Looking back over our numerous years of interaction with the Board of CHN, culminating in their disturbing proposal to award a management contract to persons connected to a particularly unsavory part of CHN’s past, we determined that major change was needed. We had stated in recent letters to the Board that we would submit a proposal to terminate the manager and we moved forward with our plans to do that. But, for the first time in more than ten years, we felt it necessary to propose new Directors for the Board of a fund in which we invest. We did not believe that replacing the manager would fix everything that was wrong at CHN – we believe many of the problems stem from the Board and, particularly, with its Chairman who has been on the Board for 26 years. With CHN’s Chairman up for reelection at this year’s Annual Meeting of Stockholders, we came to view the meeting as a perfect opportunity to effect real change to the Board by replacing two incumbent directors, including the person we believe to be the main driver of the poor decision-making that had plagued CHN for years, with two experienced and fully independent Director nominees committed to acting in the best interests of all Shareholders.

 

 

During the next few months we engaged in proxy solicitation and outreach, offering Shareholders of CHN a new path forward. Our arguments were compelling enough that Institutional Shareholder Services, known as ISS, the industry-leading advisor offering recommendations to Shareholders, endorsed our termination proposal and our Director nominees over CHN’s nominees, including the Chairman.

We believe the writing was on the wall for the CHN Board. They had failed to control the discount, choosing to abandon their Discount Management Program. They had failed in their oversight of Allianz. They had failed to install their handpicked manager due to the objections of the majority of Shareholders. Finally, faced with the risk of losing their Chairman and another Director, they made a desperate move: They postponed the Annual Meeting of Stockholders – if they were winning they would not have delayed the meeting! Now it appears that the Board is taking whatever measures it can to avoid facing reality and to further entrench themselves. They filed suit against City of London in Federal Court in the United States District Court for the Southern District of New York in an attempt to halt our proxy solicitations, accusing us of making material misleading statements in our proxy materials. The Court denied in full CHN’s motion for a temporary restraining order, expedited discovery and preliminary injunction, finding that CHN did not establish a likelihood of success on the merits of its claims challenging our proxy materials. Despite the Court, in a detailed ruling, denying CHN’s motions, CHN has chosen to prolong the expense and delay of this claim, and has filed an appeal of the Court’s decision.
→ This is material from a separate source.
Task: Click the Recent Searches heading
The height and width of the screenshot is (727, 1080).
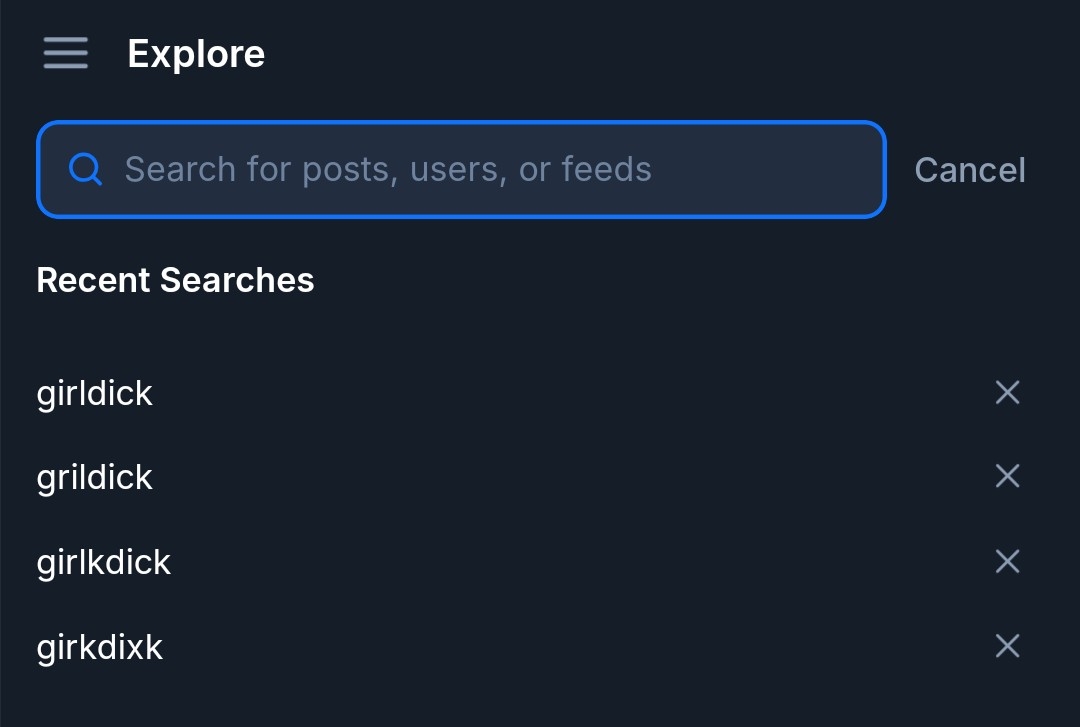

For our part, we filed a Verified Complaint in the Circuit Court of Baltimore County, Maryland, where CHN is incorporated, asking the Court to compel CHN to hold the Annual Meeting of Stockholders on the currently scheduled date of April 26th, among other things. Even before our case was heard by the Circuit Court, CHN postponed the meeting again, setting a new date of May 23rd, 2018. The Circuit Court has stated that it expects the meeting to be held on that date with no further delays, despite the uncertain timeline of the appeal of the Southern District of New York’s decision.

What is clear to us now is that the Board of CHN is deeply entrenched and committed to retaining their comfortable jobs at the expense of the very people they were originally elected to serve the Shareholders. All of the legal avenues they are pursuing to deny the will of Shareholders are being paid for BY THOSE SAME SHAREHOLDERS. The incumbent Directors, it should be noted, hold less than 0.01% of the outstanding shares of CHN combined. They have, effectively, no skin in the game and appear willing to keep spending Shareholder resources indefinitely to try to save their seats. In our view, nothing else could explain the “scorched earth” strategy they are employing.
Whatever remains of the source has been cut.